Natarajan, Raghu N. PhD; Williams, Jamie R. PhD; Andersson, Gunnar B.J. MD, PhD
Study Design. Review of the most recent advances in the development of poro-elastic analytical models that include physiologic parameters used for understanding lumbar disc degeneration due to repetitive loading.
Objectives. To discuss how poro-elastic finite element models that include physiologic parameters such as strain-dependent permeability and porosity and regional variation of poro-elastic material properties of a motion segment can be used to understand the effect of disc degeneration due to cyclic loading on the disc biomechanical properties.
Summary of Background Data. Mechanical response of the spine to various dynamic loading conditions can be analyzed using in vitro and in vivo studies. Ethical concerns, interpretation of conclusions reached using animal studies, and lack of detailed stress distributions in the disc components are the major disadvantages in using in vivo studies for understanding disc degeneration process. Intraspecimen variability, noninclusion of muscle activity, and difficulty of influx of fluid into the disc during unloading are some of the disadvantages while using in vitro models to understand disc degeneration. The poro-elastic finite element models can provide a method that can circumvent the disadvantages mentioned above and allow a way to understand the relationship between biomechanical performance of the disc due to cyclic loading and disc degeneration.

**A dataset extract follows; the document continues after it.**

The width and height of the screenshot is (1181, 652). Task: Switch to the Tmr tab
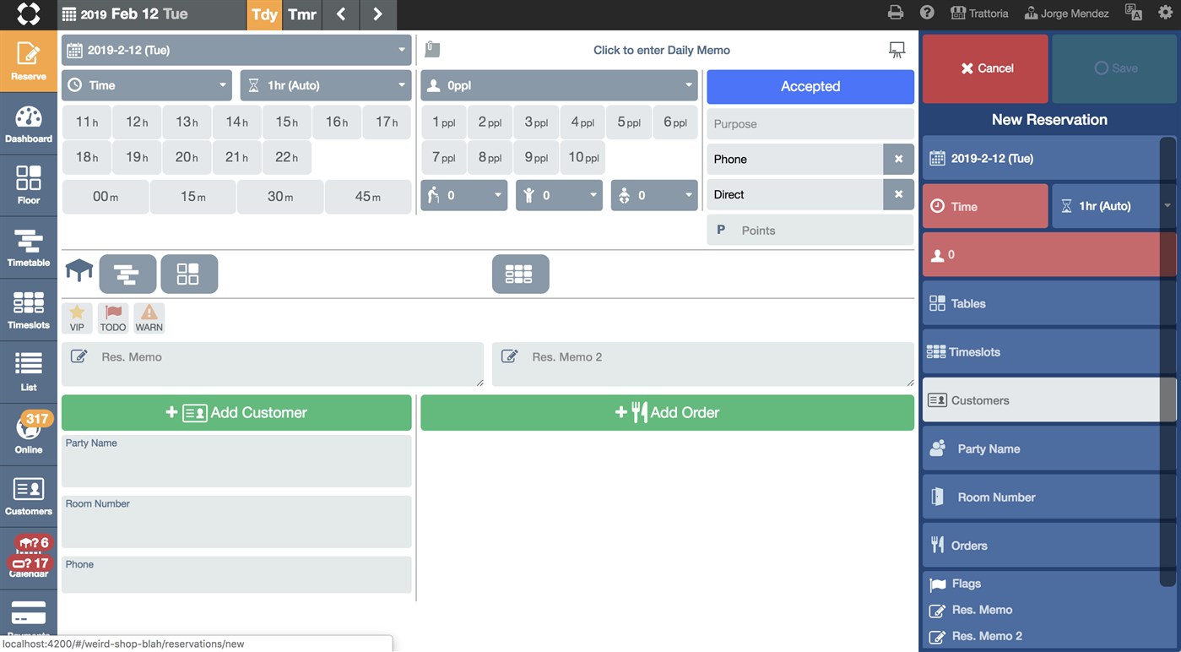(x=301, y=14)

Methods. Several types of finite element model were developed in understanding relationship between disc degeneration and associated changes in biomechanical properties. Simplest among them include material and geometric nonlinearity of the disc and was used to predict failure in the disc anulus and endplates under static loading conditions. Response of the lumbar disc under creep loading was studied using poro-elastic models. These models were further refined by including swelling pressure and variable permeability due to change in porosity under load to understand time-dependent deformation of a lumbar disc in a multiple creep compression expansion loading. Regional variation of strain dependent permeability and osmotic pressure was included to further refine the poro-elastic finite element model. This refined model was used to study the effect of disc degeneration on biomechanical properties when cyclic loading was applied to the lumbar disc.
Results. The refined model that included regional variation of strain-dependent permeability and osmotic pressure was validated by comparing diurnal change in total stature measured in vivo. The study showed that disc height loss was larger after considerable number of cyclic loadings both in normal and degenerated discs. Cyclic loading also showed that Grade I discs were much more flexible than Grade IV discs. The disc stiffness also decreased as the load cycle increased.
Conclusions. A number of different approaches have been used to address the issue of disc degeneration. Poro-elastic finite element model including strain-dependent permeability and osmotic pressure is the most popular analytical tool currently available that can be used to understand how cyclic loading affects the biomechanical characteristics of a degenerated lumbar disc. However, it is important to note that a complete understanding of the behavior of the intervertebral disc will ultimately be arrived using a combination of analytical models, such as the models presented here, in addition to in vitro and in vivo experimental methods.
Spine. 29(23):2733-2741, December 1, 2004.